## Exercise description
Anywhere the string "agent" shows up in the listing below, copy the line it is in.

## Given records
-=-=-=-=-
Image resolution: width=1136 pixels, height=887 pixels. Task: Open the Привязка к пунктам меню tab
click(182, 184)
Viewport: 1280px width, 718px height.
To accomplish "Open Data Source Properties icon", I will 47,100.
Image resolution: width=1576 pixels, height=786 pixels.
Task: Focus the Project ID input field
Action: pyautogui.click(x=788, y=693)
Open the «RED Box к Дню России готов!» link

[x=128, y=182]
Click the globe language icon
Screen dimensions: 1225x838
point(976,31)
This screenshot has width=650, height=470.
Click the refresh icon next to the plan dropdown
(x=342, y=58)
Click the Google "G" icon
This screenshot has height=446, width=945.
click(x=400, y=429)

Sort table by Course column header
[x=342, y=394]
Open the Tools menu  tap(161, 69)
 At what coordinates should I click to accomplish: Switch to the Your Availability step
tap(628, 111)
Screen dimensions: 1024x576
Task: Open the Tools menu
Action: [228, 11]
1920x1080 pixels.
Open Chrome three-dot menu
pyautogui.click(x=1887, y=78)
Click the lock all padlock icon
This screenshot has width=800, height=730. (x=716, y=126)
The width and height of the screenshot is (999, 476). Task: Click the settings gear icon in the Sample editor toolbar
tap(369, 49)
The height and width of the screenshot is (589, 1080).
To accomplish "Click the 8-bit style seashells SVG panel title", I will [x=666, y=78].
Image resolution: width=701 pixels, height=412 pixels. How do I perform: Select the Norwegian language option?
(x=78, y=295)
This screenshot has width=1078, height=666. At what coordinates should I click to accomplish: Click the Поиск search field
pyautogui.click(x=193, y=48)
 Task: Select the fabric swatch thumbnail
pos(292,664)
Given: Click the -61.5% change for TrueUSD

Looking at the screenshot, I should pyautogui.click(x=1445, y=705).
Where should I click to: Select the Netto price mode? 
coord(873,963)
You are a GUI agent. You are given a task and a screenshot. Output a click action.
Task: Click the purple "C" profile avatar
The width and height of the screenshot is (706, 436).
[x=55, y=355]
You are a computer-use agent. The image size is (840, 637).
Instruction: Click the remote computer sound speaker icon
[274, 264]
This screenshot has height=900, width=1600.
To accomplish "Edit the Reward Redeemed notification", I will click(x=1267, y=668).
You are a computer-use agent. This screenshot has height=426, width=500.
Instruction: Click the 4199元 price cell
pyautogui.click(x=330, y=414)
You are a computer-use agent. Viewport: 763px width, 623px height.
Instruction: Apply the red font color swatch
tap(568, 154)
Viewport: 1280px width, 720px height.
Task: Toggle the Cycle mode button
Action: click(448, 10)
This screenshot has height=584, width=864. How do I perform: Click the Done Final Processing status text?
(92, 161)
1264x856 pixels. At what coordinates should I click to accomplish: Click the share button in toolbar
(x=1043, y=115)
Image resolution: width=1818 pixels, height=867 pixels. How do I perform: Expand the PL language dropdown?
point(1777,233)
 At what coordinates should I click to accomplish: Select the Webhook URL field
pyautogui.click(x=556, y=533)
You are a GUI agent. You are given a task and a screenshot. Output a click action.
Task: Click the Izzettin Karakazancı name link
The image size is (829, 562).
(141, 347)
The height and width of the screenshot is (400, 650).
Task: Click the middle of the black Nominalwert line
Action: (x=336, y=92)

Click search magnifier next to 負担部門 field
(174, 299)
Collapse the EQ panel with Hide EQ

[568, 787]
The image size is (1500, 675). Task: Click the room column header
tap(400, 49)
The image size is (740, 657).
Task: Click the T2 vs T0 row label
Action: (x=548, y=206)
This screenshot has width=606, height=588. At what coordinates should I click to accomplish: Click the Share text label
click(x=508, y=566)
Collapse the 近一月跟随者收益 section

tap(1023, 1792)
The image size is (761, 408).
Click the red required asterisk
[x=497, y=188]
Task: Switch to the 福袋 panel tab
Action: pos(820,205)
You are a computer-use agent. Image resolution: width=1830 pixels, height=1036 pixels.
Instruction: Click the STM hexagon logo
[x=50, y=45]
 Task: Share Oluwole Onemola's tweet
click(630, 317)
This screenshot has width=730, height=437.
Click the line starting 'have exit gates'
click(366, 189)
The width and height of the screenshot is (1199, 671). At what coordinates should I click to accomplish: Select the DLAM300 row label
-=-=-=-=-
## Worked solution
You are a GUI agent. You are given a task and a screenshot. Output a click action.
You are a computer-use agent. The image size is (840, 637).
You are a computer-use agent. This screenshot has height=426, width=500.
You are a computer-use agent. Viewport: 763px width, 623px height.
You are a GUI agent. You are given a task and a screenshot. Output a click action.
You are a computer-use agent. Image resolution: width=1830 pixels, height=1036 pixels.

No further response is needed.